[Opening RECORDS TO USE section]

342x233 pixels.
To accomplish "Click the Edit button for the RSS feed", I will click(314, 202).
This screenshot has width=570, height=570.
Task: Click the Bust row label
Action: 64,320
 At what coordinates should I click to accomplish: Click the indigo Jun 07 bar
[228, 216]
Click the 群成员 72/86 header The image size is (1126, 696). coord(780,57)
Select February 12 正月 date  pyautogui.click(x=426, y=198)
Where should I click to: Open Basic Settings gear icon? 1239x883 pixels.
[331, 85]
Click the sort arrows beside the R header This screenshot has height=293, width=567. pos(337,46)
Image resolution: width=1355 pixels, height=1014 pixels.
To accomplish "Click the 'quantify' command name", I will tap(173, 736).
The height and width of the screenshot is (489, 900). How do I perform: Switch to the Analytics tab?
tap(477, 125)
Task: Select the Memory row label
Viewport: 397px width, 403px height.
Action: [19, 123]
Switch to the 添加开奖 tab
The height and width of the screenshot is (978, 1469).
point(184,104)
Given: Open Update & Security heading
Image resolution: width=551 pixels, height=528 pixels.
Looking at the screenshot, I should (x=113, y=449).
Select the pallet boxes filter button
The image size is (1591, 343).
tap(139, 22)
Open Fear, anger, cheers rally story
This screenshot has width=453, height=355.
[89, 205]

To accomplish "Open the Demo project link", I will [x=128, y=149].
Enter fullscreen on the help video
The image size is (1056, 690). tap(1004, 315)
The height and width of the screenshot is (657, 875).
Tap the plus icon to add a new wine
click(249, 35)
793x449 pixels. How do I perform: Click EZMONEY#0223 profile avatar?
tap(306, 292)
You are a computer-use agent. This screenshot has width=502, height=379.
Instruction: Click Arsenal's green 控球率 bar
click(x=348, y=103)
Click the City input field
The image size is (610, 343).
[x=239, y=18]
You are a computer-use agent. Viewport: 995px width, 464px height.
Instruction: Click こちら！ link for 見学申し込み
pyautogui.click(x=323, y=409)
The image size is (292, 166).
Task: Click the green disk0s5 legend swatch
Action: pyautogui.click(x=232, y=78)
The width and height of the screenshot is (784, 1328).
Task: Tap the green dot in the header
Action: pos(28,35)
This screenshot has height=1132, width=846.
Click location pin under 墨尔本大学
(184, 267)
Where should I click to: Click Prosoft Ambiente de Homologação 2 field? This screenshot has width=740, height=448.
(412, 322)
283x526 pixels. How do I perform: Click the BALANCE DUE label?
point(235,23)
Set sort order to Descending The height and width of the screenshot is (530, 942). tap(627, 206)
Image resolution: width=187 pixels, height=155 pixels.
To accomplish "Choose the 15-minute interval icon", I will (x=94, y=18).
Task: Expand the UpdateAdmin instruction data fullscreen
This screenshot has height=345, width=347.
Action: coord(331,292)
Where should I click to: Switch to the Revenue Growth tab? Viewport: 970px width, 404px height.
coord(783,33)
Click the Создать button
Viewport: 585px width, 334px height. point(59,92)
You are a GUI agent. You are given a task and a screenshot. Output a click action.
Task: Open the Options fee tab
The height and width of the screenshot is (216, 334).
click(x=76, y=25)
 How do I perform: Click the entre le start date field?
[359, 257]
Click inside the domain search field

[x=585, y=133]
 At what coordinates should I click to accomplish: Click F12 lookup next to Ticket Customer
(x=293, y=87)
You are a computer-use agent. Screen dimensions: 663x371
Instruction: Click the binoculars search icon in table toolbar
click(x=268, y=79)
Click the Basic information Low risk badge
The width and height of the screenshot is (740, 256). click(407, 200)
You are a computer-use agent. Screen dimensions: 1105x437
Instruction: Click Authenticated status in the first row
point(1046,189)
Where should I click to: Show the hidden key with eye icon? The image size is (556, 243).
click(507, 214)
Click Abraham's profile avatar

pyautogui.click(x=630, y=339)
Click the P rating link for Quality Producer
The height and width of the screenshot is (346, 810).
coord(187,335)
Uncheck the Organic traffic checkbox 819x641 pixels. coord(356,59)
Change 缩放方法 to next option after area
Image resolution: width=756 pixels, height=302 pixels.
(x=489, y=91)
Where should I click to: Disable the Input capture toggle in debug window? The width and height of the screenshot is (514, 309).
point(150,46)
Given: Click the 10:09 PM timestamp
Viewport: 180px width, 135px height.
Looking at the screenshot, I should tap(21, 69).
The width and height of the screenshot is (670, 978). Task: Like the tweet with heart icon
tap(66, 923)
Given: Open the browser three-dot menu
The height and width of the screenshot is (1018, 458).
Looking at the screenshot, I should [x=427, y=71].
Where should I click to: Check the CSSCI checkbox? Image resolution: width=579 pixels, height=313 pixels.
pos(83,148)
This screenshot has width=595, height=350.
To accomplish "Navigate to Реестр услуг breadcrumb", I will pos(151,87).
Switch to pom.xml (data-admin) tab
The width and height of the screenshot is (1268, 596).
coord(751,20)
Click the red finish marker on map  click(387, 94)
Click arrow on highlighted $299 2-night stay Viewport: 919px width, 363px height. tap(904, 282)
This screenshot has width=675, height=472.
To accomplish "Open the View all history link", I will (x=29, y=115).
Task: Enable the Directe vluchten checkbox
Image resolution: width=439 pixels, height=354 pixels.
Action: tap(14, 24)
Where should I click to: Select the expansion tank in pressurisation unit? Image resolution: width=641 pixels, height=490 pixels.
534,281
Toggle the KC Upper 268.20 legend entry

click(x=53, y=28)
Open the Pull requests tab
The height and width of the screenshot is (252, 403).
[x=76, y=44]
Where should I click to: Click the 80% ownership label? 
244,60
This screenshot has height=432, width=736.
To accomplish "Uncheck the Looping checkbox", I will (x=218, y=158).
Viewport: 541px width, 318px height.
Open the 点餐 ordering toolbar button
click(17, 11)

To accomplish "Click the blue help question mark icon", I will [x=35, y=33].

[Closing RECORDS TO USE section]

Take every line from the listing above that includes the word "computer" and copy it.

You are a computer-use agent. This screenshot has width=502, height=379.
You are a computer-use agent. Viewport: 995px width, 464px height.
You are a computer-use agent. Screen dimensions: 663x371
You are a computer-use agent. Screen dimensions: 1105x437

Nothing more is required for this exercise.